Still, as days turned to weeks turned to months, Dean felt the distance between him and Sam like it was a tangible thing, and he threw himself into toilsome hunts to try to curb the pain that had taken up permanent residence in his chest, flurries of snowfall following him into haunted forests and flakes gently shrouding him as he slept, ice encasing lonely motel-room mirrors and perpetually frostbitten fingers relearning their way around a gun.
Dean reacquainted himself with missing Sam, woke up most days with his brother’s name on his lips and an itchiness behind his eyes, missed Sam’s laugh and the way his brow furrowed when he was annoyed and his beautiful goddamn mouth.
The curse was the most noticeable when Dean let his guard down, saw something and thought, Sam would get a kick out of that, or ended up drunk in a gutter without Sam’s huge shoulder to lean on and his stupid voice rumbling warm and berating in Dean’s ear. At times like those, Dean would find himself slipping on sudden patches of ice, or surrounded by confused pedestrians who were squinting against frosty winds when the sky had been clear and sunny not seconds before.

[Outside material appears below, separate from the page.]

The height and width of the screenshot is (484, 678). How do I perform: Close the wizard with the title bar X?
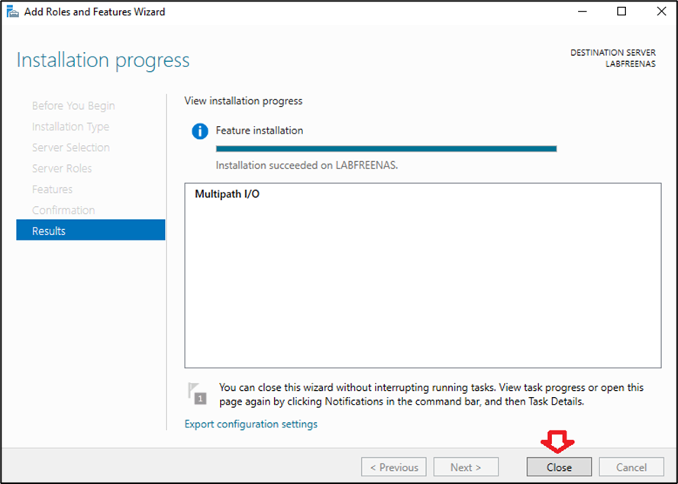[x=660, y=11]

The weather reports on the outdated TV sets of innumerable motel rooms across the country became riddled with mentions of unstable weather patterns, and Dean realized after a while that he could track Sam with minimal effort if he tried; the reports of unprecedented droughts and heat-waves were practically a trail of footsteps leading him to his brother. He could have found Sam and knocked him around a little, or laid him out on the bed of whatever hole-in-the-wall he was staying in and made him forget they were ever apart—though the curse would surely make that last bit hazardous to any and all surrounding furniture.
But he never followed the trail that would never grow cold.

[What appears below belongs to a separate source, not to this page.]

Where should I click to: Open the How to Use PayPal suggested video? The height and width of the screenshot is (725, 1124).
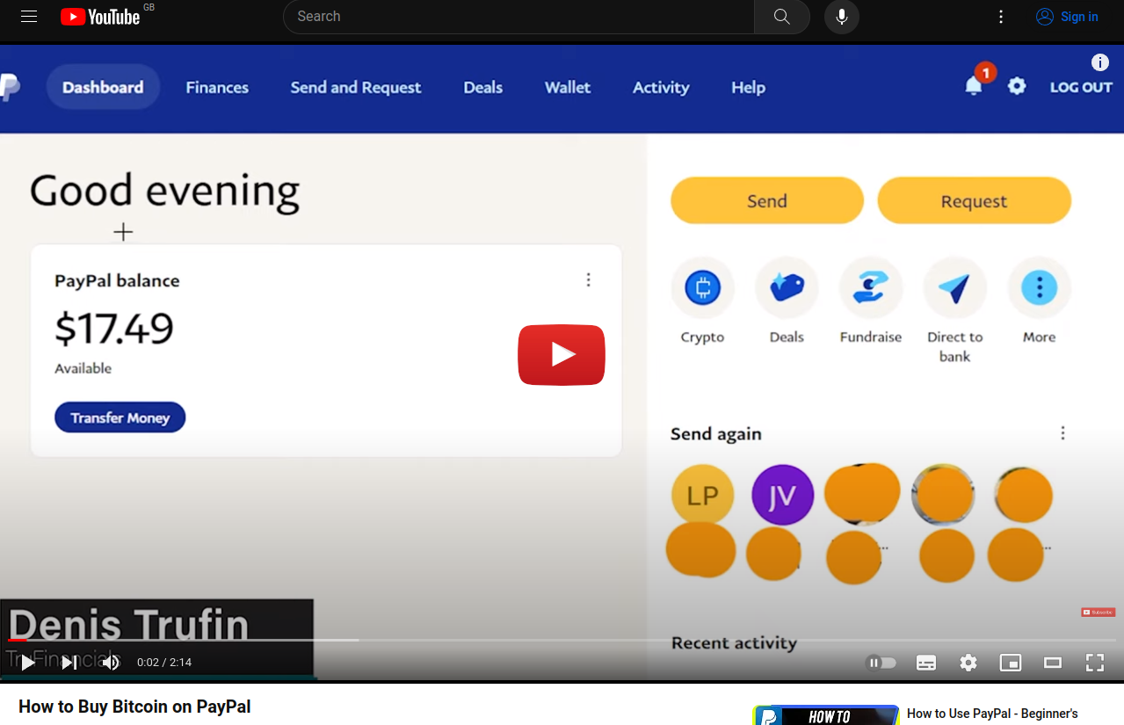click(x=991, y=714)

Instead, he hunted, and he dreamed of Sam, and he waited. He waited a long, long time, the skies becoming instantly overcast whenever he stepped outside, icy zephyrs following him around and his heart growing heavier by the day. At the other side of the country, the air shimmered with heat and metal surfaces became scalding to the touch every time a certain tall man with downcast eyes passed by.